- _ENUNCIADO 1_
Responde a estas preguntas sobre el hilo del refrán geográfico:
(a) Según Ileanita59, ¿qué es lo mejor con las estructuras de relativo?
(b) ¿Cómo define sarah_ un refrán geográfico?
(c) ¿Cuántos subtipos de refranes de alcance reducido enumera sarah_?
- _ENUNCIADO 2_
Transcribe tal cual un pasaje del hilo sobre el refrán geográfico. Empieza en las palabras "Sinceramente, creo que" y termina después de "utilizados en ella.".
- _ENUNCIADO 3_
Prosigue el hilo sobre el refrán geográfico a partir de su último mensaje.

- _FRAGMENTO_
Sí, ya conozco los casos en los que, para evitar ambigüedades, se utiliza la preposición; pero este no me pareció, de entrada, uno de ellos. De todas formas, la frase del ejemplo es rara de narices... aún no sé qué quiere expresar exactamente con el verbo "especificar". Por seguir con tus ejemplos, no me parece necesaria la preposición en el primero (_El riego beneficia los cultivos_) y sí suena mejor con ella en el segundo: _La mortalidad supera a la natalidad. _

Saludos


----------



## Ileanita59

Yo tampoco entiendo muy bien el significado de "especificar" en esa oración.
 Creo que el hecho de que el verbo aparezca en una oración subordinada podría hacer la diferencia:
"El refrán geográfico es una paremia local *que* especifica una región determinada*".
"*La corrupción es un mal social que protege el dinero". ¿Qué protege a qué?
"Tu mentira es un acto que destruye mi verdad" ¿Qué destruye a qué?
Con estas estructuras de relativo lo mejor es usar la preposición.
Saludos


----------



## sarah_

Ileanita59 said:


> Yo tampoco entiendo muy bien el significado de "especificar" en esa oración, creo que debe ser algo así como caracterizar, identificar.


 Estoy contigo, no tiene mucho sentido.



azedin said:


> El refrán geográfico es una paremia local que especifica a una región determinado


Sinceramente, creo que existe la posibilidad de que se trate de esto:
"El refrán geográfico es una paremia local específica de una región determinada"
Un refrán geográfico es aquel en donde aparecen nombres de lugares. Son dichos generalmente surgidos en una zona y utilizados en ella.

@azedin, ¿dónde has visto esa frase?


----------



## Ileanita59

sarah_ said:


> Estoy contigo, no tiene mucho sentido.
> 
> 
> Totalmente de acuerdo.


----------



## Rocko!

Es mejor cambiar la palabra "especifica" por otra:

_ El llamado refrán geográfico consiste en una paremia localista que hace referencia a una región determinada._


----------



## Ileanita59

Yo me quedo con la versión de Sarah


----------



## Rocko!

Ileanita59 said:


> Yo me quedo con la versión de Sarah


Si te refieres a esta frase de Sarah: "_El refrán geográfico es una paremia local específica de una región determinada_", esa frase no está bien porque los refranes geográficos no son específicos de una región determinada, como dice la frase de Sarah.
Saludos.


----------



## sarah_

2.2.1.b Refranes de alcance reducido
*Los refranes de alcance reducido están limitados, en el tiempo y el espacio, a determinados grupos de hablantes*.  
Cuatro subtipos:
Refranes temporales y meteorológicos.
Refranes laborales.
Refranes supersticiosos.
Refranes  geográficos


----------



## Rocko!

sarah_ said:


> 2.2.1.b Refranes de alcance reducido
> *Los refranes de alcance reducido están limitados, en el tiempo y el espacio, a determinados grupos de hablantes*.
> Cuatro subtipos:
> Refranes temporales y meteorológicos.
> Refranes laborales.
> Refranes supersticiosos.
> Refranes  geográficos


Sí, y los "refranes de alcance reducido" están presentes en todo el mundo, no son específicos de ningún lugar.

- _MATERIAL MOSTRADO_
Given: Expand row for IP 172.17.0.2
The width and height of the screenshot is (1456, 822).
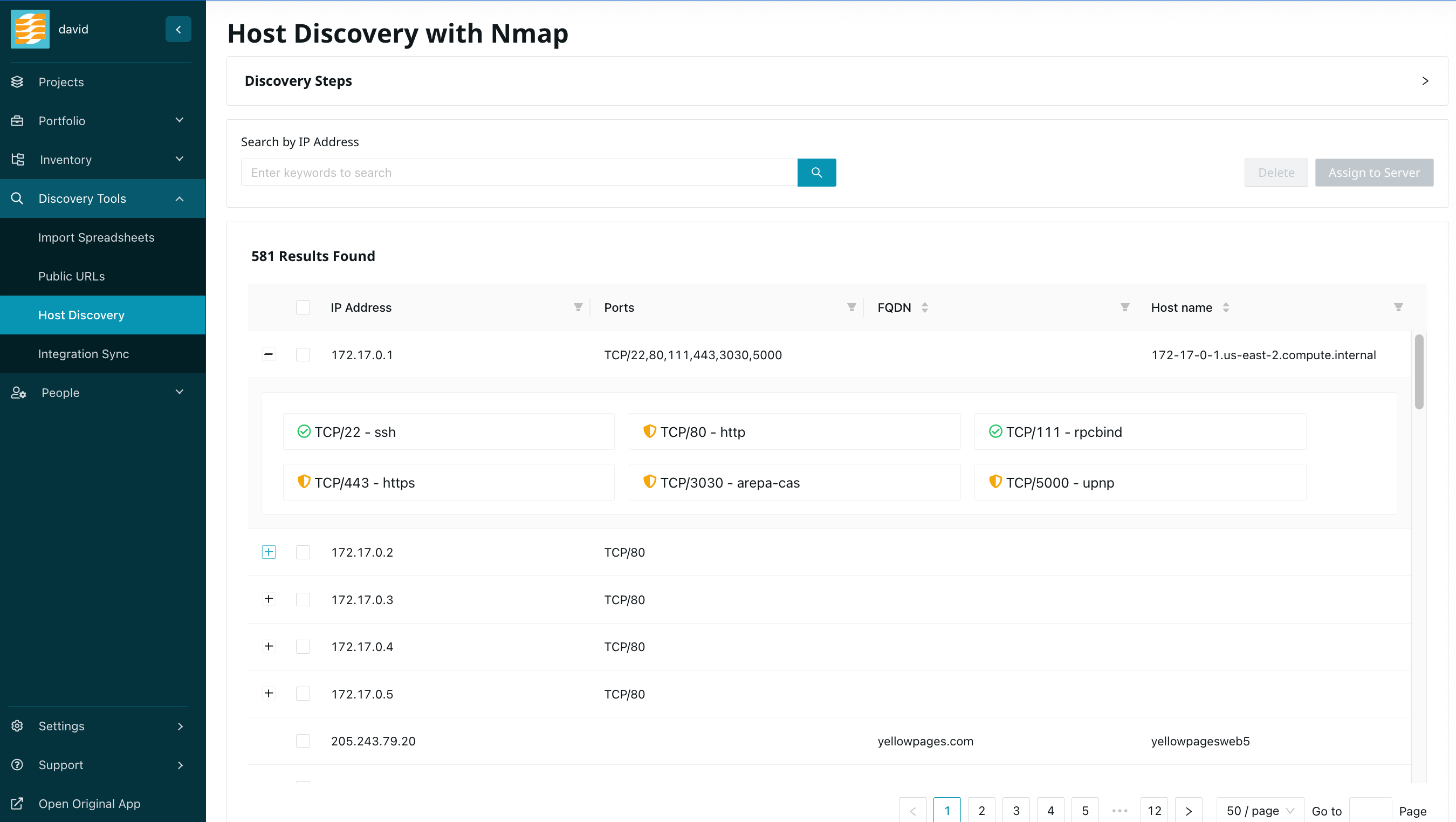Looking at the screenshot, I should click(268, 552).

- _RESPUESTA ESPERADA 1_
(a) Lo mejor es usar la preposición.
(b) Es aquel en donde aparecen nombres de lugares.
(c) Enumera cuatro subtipos.

- _RESPUESTA ESPERADA 2_
Sinceramente, creo que existe la posibilidad de que se trate de esto:
"El refrán geográfico es una paremia local específica de una región determinada"
Un refrán geográfico es aquel en donde aparecen nombres de lugares. Son dichos generalmente surgidos en una zona y utilizados en ella.

- _RESPUESTA ESPERADA 3_
En cambio, un determinado refrán "de alcance reducido" sí podría ser específíco de un determinado lugar, pero de eso no habla la frase original del OP.


----------



## azedin

Rocko! said:


> Es mejor cambiar la palabra "especifica" por otra:
> 
> _ El llamado refrán geográfico consiste en una paremia localista que hace referencia a una región determinada._


Muchísimas gracias por su contribución y reacción creo que la frase de Rocko responde muy bien a lo que quiero decir.


----------



## sarah_

Rocko! said:


> Sí, y los "refranes de alcance reducido" están presentes en todo el mundo, no son específicos de ningún lugar.


*"*están limitados, en el tiempo y el espacio, a determinados grupos de hablantes" es justo lo contrario a "están presentes en todo el mundo".
"Alcance reducido" y "presentes en todo el mundo" son casi, casi, si me apuras, antónimos.

De "SOBRE LA PAREMIOLOGIA ESPAÑOLA" (Universidad Complutense de Madrid y Paremia) Julia Sevilla Muñoz

_en 1936, una reedición ampliada titulada "Refranero geográfico español", en el que hallamos refranes,locuciones y frases proverbiales castellanos, gallegos, asturianos, vascos, navarros,aragoneses, catalanes, valencianos, murcianos, extremeños, leoneses,etc;_

_*Refranero geográfico turolense *(1995).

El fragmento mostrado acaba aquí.